Document doc = Jsoup.connect("http://www.sportinglife.com/greyhounds/abc-guide").get();
int n = 0;
while (n < 100){
Element tableHeader = doc.select("td").get(n);
for( Element element : tableHeader.children() )
{
// Here you can do something with each element
System.out.println(element.text());
}
n++;
}
Any idea of how I could do this?

There are just a few things you have to implement to achieve your goal. Take a look on this Groovy script - https://gist.github.com/wololock/568b9cc402ea661de546 Now lets explain what we have here
List<Element> rows = document.select('table[id=ABC Guide] > tbody > tr')

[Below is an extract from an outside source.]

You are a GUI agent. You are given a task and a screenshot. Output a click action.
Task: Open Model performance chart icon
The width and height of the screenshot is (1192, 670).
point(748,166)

Here we're specifying that we are interested in every row tr that is immediate child of tbody which is immediate child of table with id ABC Guide. In return you receive a list of Element objects that describes those tr rows.
Map<String, String> data = new HashMap<>()
We will store our result in a simple hash map for further evaluation e.g. putting those scraped data into the database.
for (Element row : rows) {
String dog = row.select('td:eq(0)').text()
String race = row.select('td:eq(1)').text()
data.put(dog, race)
}
Now we iterate over every Element and we select content as a text from the first cell: String dog = row.select('td:eq(0)').text() and we repeat this step to retrieve the content as a text from the second cell: String race = row.select('td:eq(1)').text(). Then we just simply put those data into the hash map. That's all.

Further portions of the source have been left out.